Do you suppose that the Apostles wrote their works in a vacuum? Do you not suppose that various faithful would ask St. Paul: "Could you explain what you meant when you wrote _______?" What was St. Paul talking about all night when Eutychus fell asleep in the window?

Surely you don't think that St. Paul would respond, "Well, my friend, it's Scripture, so your interpretation of it is as good as mine... just read it and figure it out by refering to other Scriptures, with the Holy Spirit to guide you."??

Of course not. The Apostles were actively preaching and teaching, and the people that they preached to and taught did preaching and teaching of their own.

This is why I, like a stuck record, keep asking Protestants to show me evidence from the early centuries of the Church that there was serious controversy about the things that Protestantism says the Church invented or perverted.

So many of the things that you disagree with in what we believe have no controversy associated with them. Take for example your own belief that infant baptism is not an Apostolic practice -- where is the record of the controversy over this when infant baptism was introduced. Where is the controversy over prayers to saints, asking them to pray for us, veneration of relics, the ever-virginity of the Theotokos, etc.?

If these things were all perversions, surely the teaching of the Apostles would have had enough staying power to last at least a couple of centuries, and the "true followers of the Apostles" would have raised a holy ruckus over these things.
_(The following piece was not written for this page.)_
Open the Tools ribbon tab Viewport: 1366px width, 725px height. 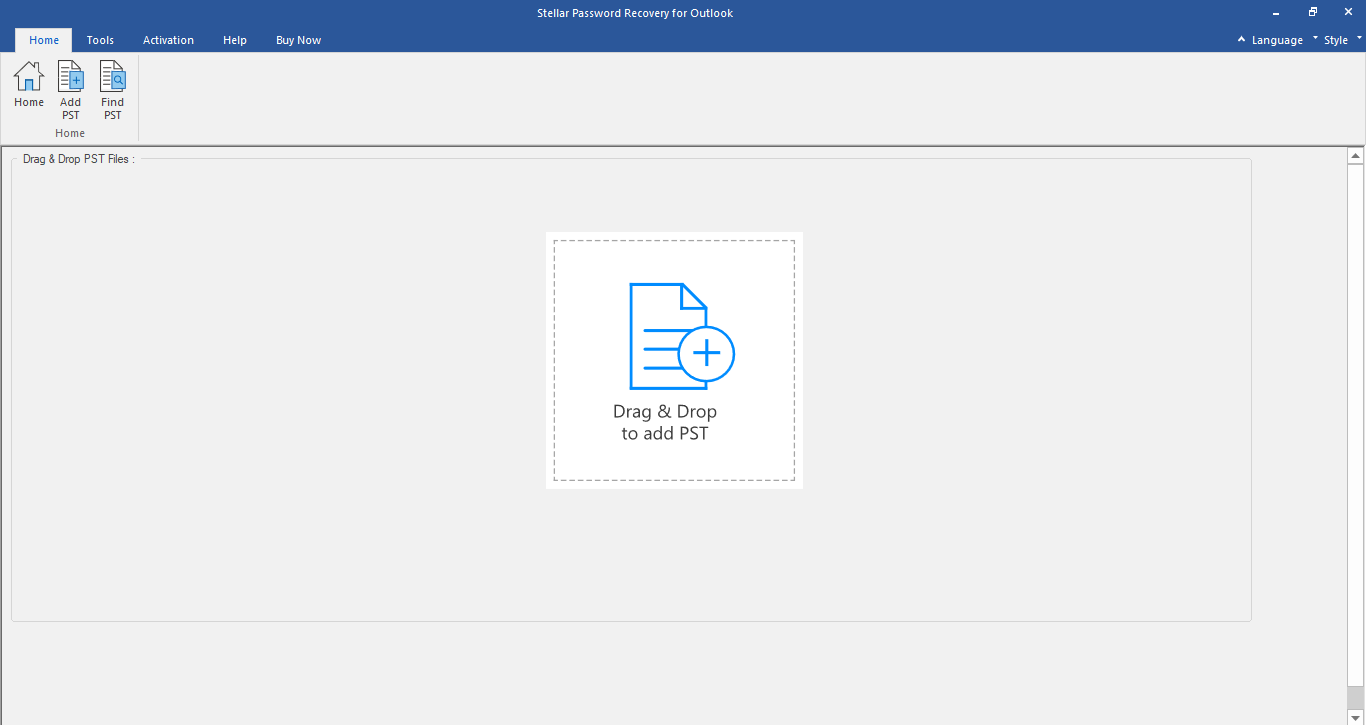100,40
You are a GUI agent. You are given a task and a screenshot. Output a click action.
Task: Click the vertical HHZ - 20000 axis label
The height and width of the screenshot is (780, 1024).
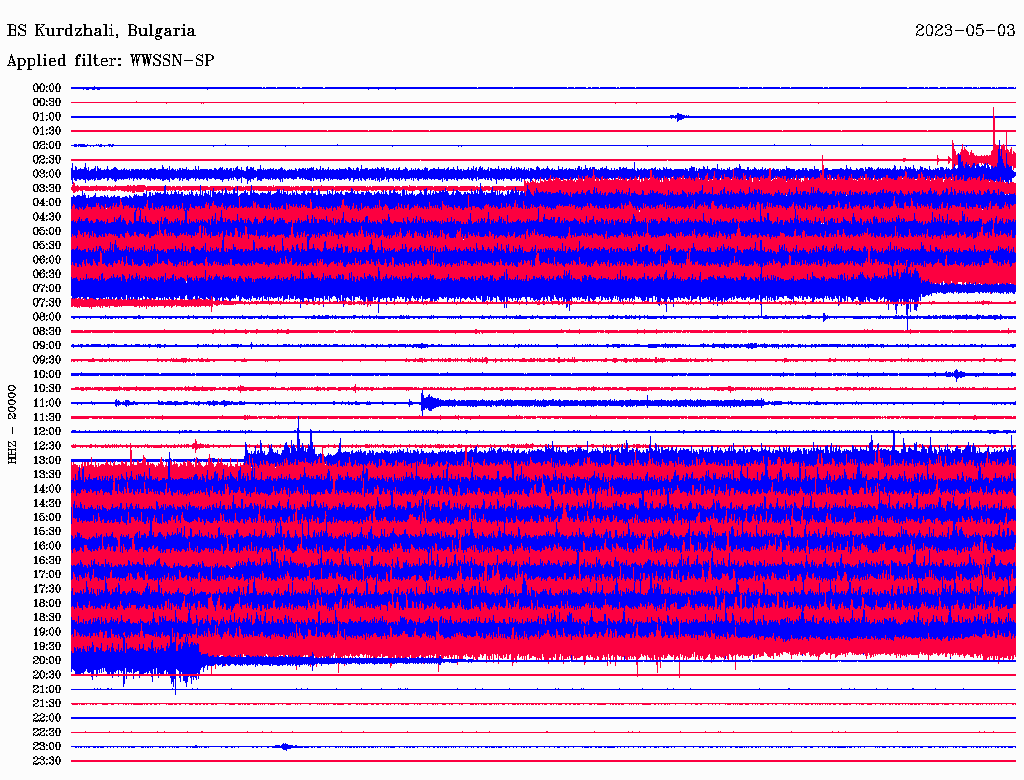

Yet, all we hear is historical static.

Some say that this is because the Church suppressed it -- but then we would have the Church's record of *its* side of the story, telling about these heretic proto-Baptists and the crazy things they believed! :-)

Again, historical static is what we actually have.

So, I do not think at all that we can separate the holy men who wrote the Scriptures from their interpretation and explanation of those Scriptures -- in short, from their preaching.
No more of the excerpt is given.